Risky deregulation of AI increases financial market vulnerability
AI deregulation poses a significant risk to financial markets, as seen by the current direction in the United States compared to Canada’s proposed regulations. While Canada is moving towards stronger AI regulation with the proposed Artificial Intelligence and Data Act (AIDA), the US, under President Donald Trump, is pushing for AI deregulation.
The AIDA, part of Bill C-27 in Canada, aims to establish a regulatory framework to enhance AI transparency, accountability, and oversight. However, some experts argue that it may not be comprehensive enough. In contrast, Trump signed an executive order in January that aims to eliminate perceived regulatory barriers to American AI innovation. This move replaced previous executive orders on AI by former President Joe Biden.
Unlike many countries, including the UK, the US did not sign a global declaration in February to ensure that AI is open, inclusive, transparent, ethical, safe, secure, and trustworthy. The absence of such safeguards leaves financial institutions vulnerable to uncertainties and potential systemic collapse risks.
AI has proven its potential in financial markets by enhancing operational efficiency, conducting real-time risk assessments, increasing income, and predicting economic changes.
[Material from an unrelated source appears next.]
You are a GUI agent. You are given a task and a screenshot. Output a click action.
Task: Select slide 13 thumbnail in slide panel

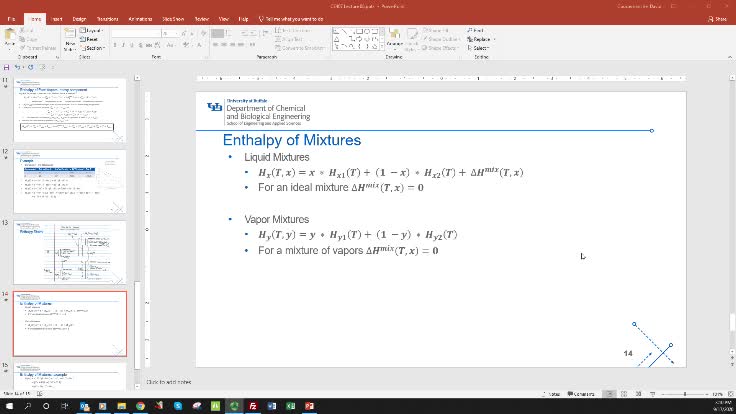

Research has shown that AI-driven machine learning models excel in identifying financial statement fraud and abnormalities quickly and effectively. These models can detect signs of financial mismanagement before they escalate into crises.
Artificial neural networks, which mimic the human brain by processing information through interconnected “artificial neurons,” and classification and regression trees have demonstrated high accuracy in predicting financial distress. In a study focusing on Toronto Stock Exchange-listed companies, AI models predicted financial distress with a remarkable 98% accuracy. This indicates that AI can offer early warning signals to prevent financial downturns.
However, while AI can streamline manual processes, reduce financial risks, and provide valuable insights, unchecked AI could introduce vulnerabilities that pose threats to economic stability. Trump’s deregulation could potentially give Wall Street and major financial institutions excessive power over AI-driven decision-making tools without adequate oversight. This lack of ethical boundaries in profit-driven AI models, especially in credit evaluation and trading, may exacerbate economic inequality and create systemic financial risks.
In conclusion, the growing trend towards AI deregulation in the US raises concerns about the unchecked use of AI in financial markets. While AI offers immense benefits, it is essential to strike a balance between innovation and regulation to safeguard financial stability and prevent potential economic crises.